Another three-movie day. I can't complain. Stone of Destiny was enjoyable, if only for the accents and the 50’s period costumes, for which I am a sucker. About four Scottish students who attempt to steal Scotland’s Stone of Destiny out from under the Coronation Chair in Westminster Abby, it rigidly follows a caper-movie formula – there is the genial and handsome hero, the babe, the strong lunkhead, the shy guy who comes out of his shell – but not in an off-putting way. Even as I enjoyed the movie, I found it frustrating that there was nothing particularly fresh about the approach to the material.
Katrina’s Children is a doc about New Orleans and Hurricane Katrina told by children who lived through it. The kids are all amiable and gifted storytellers so their accounts are compelling, but where the film is really effecting is hinting at the real hurt contained in the kids’ stories. Listening to the stories, one gets the sense that most of these kids got their first notions of what it is to be abandoned and to be alienated from the powers that be – political, God or otherwise. Katrina’s Children articulated the kinds of emotional scars that will mark these kids for the rest of their lives.

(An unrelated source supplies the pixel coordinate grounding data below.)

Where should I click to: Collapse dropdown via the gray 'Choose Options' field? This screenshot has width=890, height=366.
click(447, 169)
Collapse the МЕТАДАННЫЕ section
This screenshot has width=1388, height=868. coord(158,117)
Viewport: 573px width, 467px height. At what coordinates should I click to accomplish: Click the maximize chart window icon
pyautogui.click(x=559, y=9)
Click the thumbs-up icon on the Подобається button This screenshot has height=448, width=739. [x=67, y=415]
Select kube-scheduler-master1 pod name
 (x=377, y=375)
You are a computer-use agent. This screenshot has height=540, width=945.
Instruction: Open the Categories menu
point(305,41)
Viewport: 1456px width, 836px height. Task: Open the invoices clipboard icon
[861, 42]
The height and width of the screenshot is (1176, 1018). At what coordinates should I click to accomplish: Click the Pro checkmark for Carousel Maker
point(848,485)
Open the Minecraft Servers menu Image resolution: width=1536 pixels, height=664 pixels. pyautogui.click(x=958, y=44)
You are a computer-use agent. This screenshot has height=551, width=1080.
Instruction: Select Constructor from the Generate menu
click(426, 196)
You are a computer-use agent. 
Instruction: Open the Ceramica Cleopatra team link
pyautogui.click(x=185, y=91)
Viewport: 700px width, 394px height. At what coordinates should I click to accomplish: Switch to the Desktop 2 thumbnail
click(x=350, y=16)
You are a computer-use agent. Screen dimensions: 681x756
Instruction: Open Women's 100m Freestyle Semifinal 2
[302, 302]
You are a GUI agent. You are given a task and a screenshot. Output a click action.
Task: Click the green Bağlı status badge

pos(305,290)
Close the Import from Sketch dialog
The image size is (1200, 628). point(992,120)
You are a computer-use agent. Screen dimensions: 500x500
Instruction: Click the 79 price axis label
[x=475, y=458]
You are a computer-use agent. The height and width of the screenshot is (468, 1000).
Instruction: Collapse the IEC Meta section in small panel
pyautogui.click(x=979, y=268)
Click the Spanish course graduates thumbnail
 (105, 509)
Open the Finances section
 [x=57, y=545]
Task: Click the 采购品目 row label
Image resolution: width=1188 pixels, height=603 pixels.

The Black List is a series of testimonials from some prominent African-American citizens on how race has shaped their lives and careers. Featuring Chris Rock, Russell Simmons, Toni Morrison, Rev. Al Sharpton, Thelma Golden, and Keenen Ivory Wayans among others, all share their stories of the inconsistencies and misconceptions they face. Memorably, for me, were Louis Gossett Jr. lamenting that after he won the Academy Award he was never offered the roles he thought he deserved, Barak Obama advisor Susan Rice spoke about the satisfaction she felt at using the scholarship money of renowned racist Cecil Rhodes to study the independence of Zimbabwe from colonial rule, and Serena Williams talked about her disappointment at how her tennis matches are always written up as being overpowering and fierce on her part and never as being a triumph of strategy, which, according to Williams, they always are.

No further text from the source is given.